With this, I hand over to the third speaker, who's there, so I'd like you to welcome Professor Dr. Paul Lukowicz. He is Scientific Director of the German Research Center for Artificial Intelligence or the DFKI for those who speak German. He's been here last year and it was a great presentation. I'm really looking forward to today's presentation as well.
So, please welcome Dr. Paul Lukowicz and I think he will do the introduction in more detail for himself.
So, please welcome him. Yeah, thank you.
So, session will be risks and opportunities. So, about some talk about risk, I want to talk about an opportunity where generative AI can change things in wearable devices.
To myself, so I lead the Embedded Intelligence Department with a group of people, postdocs and some 15 PhDs, who work at different things like hardware and sensing, smart healthcare, machine learning, social computing, around the combination of essentially AI and hardware, mobile and ubiquitous devices, doing some quantum computing as well. So, it's a pretty broad area.
Now, if you look at wearable computing and wearable systems, right, it's actually something that's pretty old. It goes back to the late 90s at MIT and some of you remember, right, in the late 90s, the motion of a mobile computer was something that a fairly strong person was able to carry, right, and not something like a smartphone. And at this age, people were hanging all sorts of electronics and devices all over them and trying to use them while walking.
So, it was more like a very, very nerdy thing, you know, since me being younger, we're doing some strange jacket. It was actually a pretty cool thing.
So, we were building, it was back in the year 2000, as sort of a phone-containing jacket. And the thing was really nice, except that we had raw lithium-ion batteries in it.
So, where you did something wrong, this thing would tend to catch fire. And I was actually able to fly with the thing back then.
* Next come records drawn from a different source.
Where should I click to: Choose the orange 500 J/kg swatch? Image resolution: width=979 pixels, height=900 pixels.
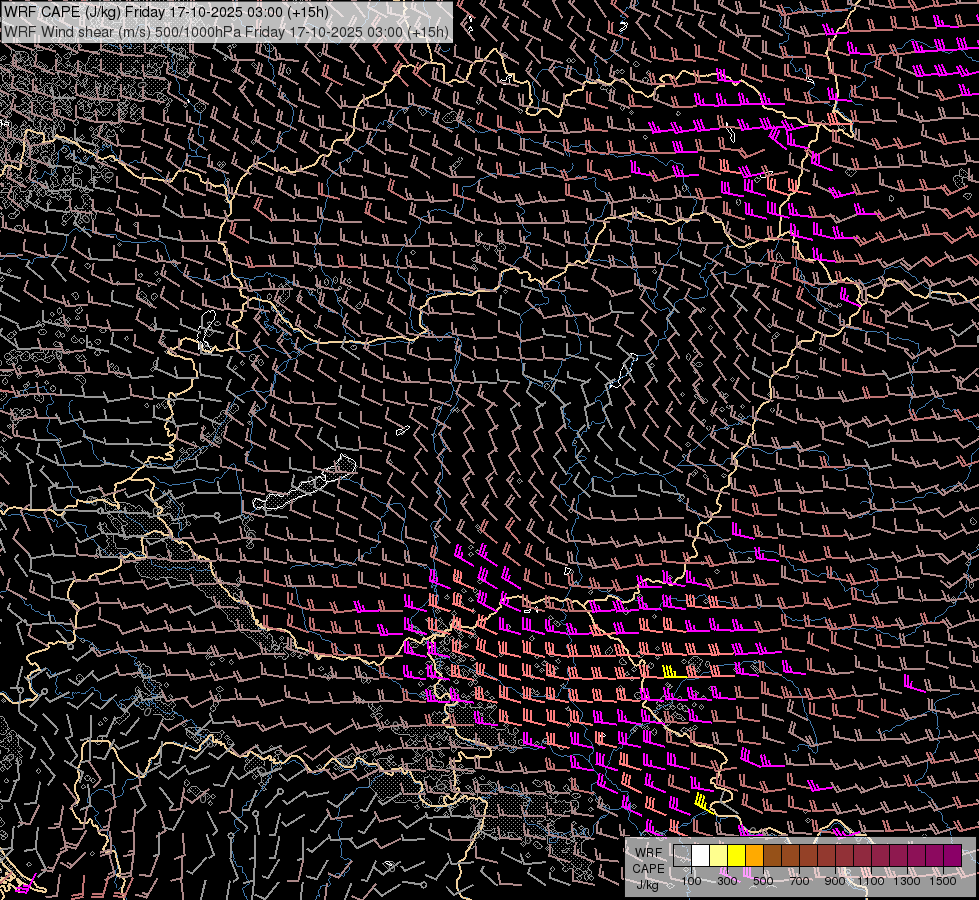click(754, 855)
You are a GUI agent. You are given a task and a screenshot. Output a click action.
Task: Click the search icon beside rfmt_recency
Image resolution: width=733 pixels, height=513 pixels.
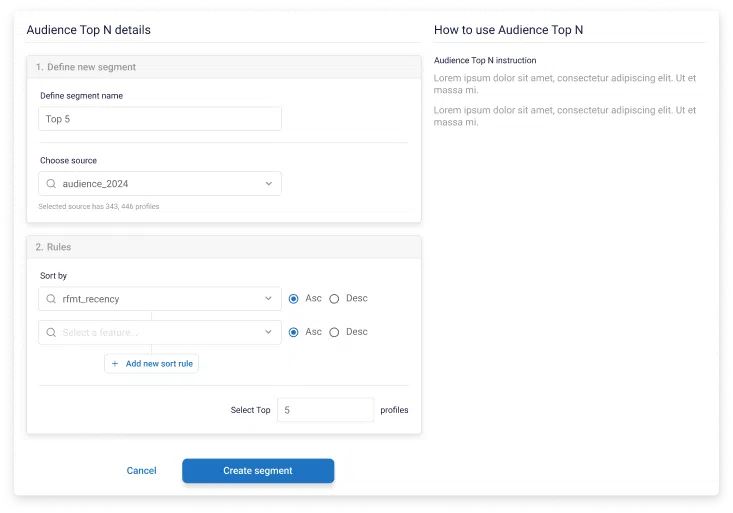pos(51,298)
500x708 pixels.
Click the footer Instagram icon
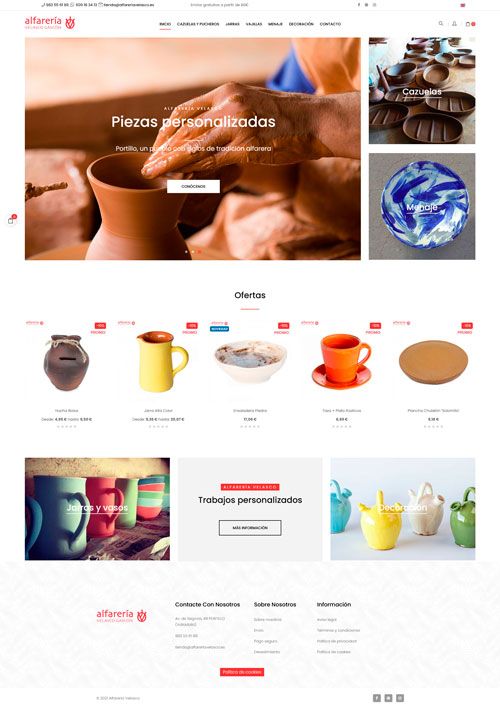(x=400, y=698)
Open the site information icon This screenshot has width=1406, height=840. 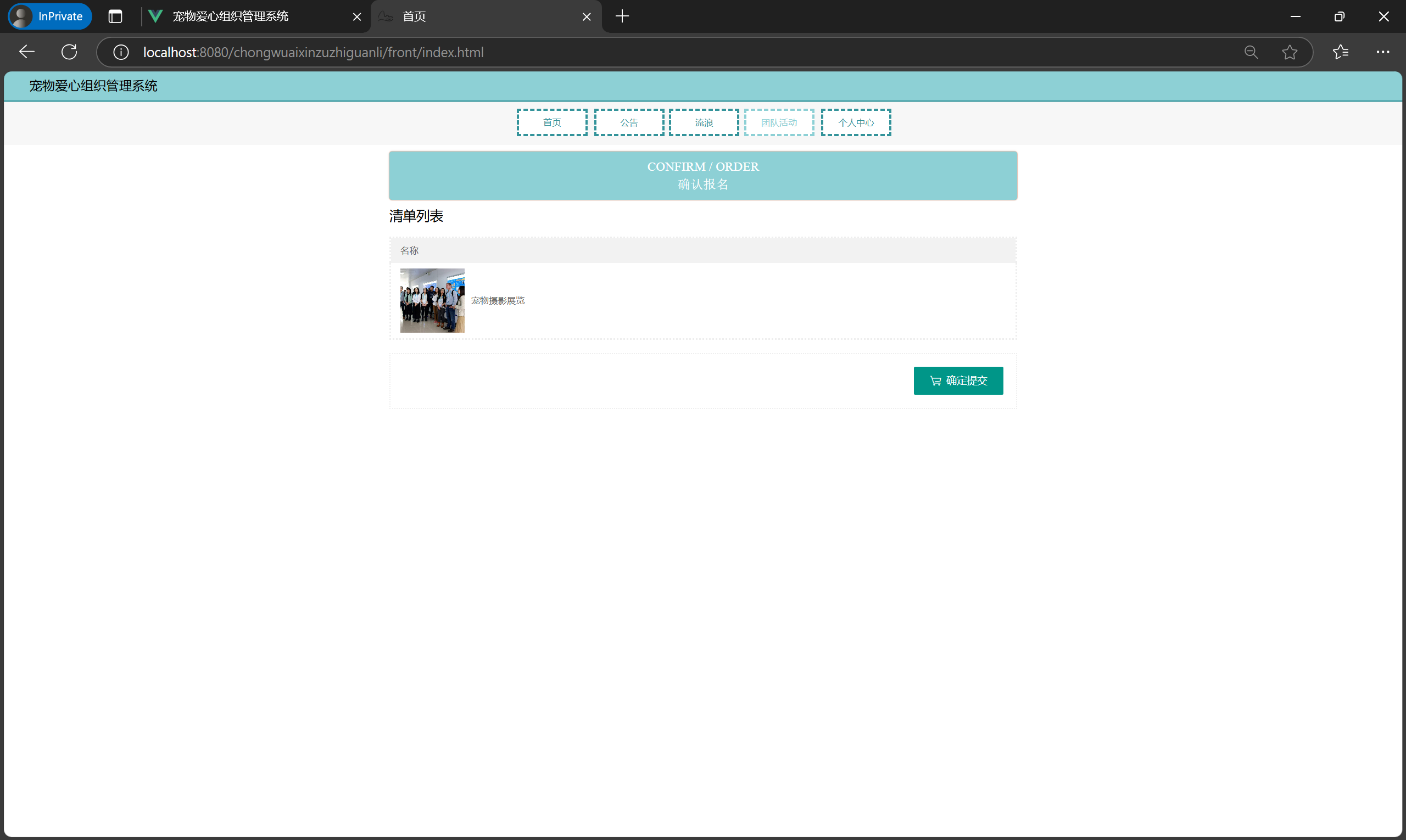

I mean, you imagine, those were the times I was on an airplane. I had this thing with lithium-ion batteries that would be tending to catch fire. I would pass through security.
So, different times, different risks, right? And, you know, from this very nerdy, and there's one other thing you used to work that back then, so that was again 2000, we were working on the watch. And if you look at it, something was like that big that you take like your pulse and your blood pressure and something, right? That was a science then. And obviously, you can buy those things.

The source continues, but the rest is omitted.